Recorded information
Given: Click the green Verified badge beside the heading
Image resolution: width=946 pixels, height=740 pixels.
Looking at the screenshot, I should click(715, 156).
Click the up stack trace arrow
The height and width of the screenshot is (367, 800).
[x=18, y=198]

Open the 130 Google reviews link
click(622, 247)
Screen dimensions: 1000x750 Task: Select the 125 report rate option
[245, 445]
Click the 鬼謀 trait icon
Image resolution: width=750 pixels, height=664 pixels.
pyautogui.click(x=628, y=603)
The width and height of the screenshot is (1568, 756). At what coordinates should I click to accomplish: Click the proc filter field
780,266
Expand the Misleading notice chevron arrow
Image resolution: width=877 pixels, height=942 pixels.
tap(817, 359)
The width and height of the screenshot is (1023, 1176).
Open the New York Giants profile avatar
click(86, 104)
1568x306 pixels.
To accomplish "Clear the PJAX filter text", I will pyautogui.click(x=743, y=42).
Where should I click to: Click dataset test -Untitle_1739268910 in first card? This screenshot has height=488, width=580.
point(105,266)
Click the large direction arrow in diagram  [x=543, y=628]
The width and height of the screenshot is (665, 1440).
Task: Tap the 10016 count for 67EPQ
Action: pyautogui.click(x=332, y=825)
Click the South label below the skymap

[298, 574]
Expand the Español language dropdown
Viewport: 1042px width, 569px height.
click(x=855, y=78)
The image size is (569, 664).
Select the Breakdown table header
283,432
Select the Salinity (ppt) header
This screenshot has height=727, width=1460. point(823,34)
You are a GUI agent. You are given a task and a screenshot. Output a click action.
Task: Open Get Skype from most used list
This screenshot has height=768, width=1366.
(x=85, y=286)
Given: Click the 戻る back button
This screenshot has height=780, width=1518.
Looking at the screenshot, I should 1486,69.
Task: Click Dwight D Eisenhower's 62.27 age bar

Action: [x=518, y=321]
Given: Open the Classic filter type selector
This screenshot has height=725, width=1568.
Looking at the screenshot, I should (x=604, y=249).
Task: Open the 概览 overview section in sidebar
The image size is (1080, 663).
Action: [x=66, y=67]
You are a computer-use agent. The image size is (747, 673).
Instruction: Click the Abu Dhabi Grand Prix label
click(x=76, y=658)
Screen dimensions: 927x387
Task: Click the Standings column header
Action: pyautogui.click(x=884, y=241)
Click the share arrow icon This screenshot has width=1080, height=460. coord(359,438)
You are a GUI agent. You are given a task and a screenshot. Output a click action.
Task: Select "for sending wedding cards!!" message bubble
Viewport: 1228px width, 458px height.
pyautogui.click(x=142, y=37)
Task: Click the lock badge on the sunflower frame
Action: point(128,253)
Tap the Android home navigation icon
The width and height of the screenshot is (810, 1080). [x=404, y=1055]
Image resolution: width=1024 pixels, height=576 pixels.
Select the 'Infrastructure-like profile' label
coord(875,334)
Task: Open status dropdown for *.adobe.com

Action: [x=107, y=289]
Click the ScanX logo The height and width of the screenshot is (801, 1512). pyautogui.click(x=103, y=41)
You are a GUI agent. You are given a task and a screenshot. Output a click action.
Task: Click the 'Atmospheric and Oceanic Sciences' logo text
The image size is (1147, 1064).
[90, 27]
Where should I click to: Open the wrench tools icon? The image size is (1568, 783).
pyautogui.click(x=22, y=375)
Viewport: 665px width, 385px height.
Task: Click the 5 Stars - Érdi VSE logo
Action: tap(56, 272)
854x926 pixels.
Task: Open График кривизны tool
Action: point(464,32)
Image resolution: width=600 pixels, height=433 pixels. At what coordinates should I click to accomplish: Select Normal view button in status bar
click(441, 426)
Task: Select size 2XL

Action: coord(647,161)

Exercise objective
Across the data above, count the lines that include the word "text", and respond with the number alone.

Written answer
2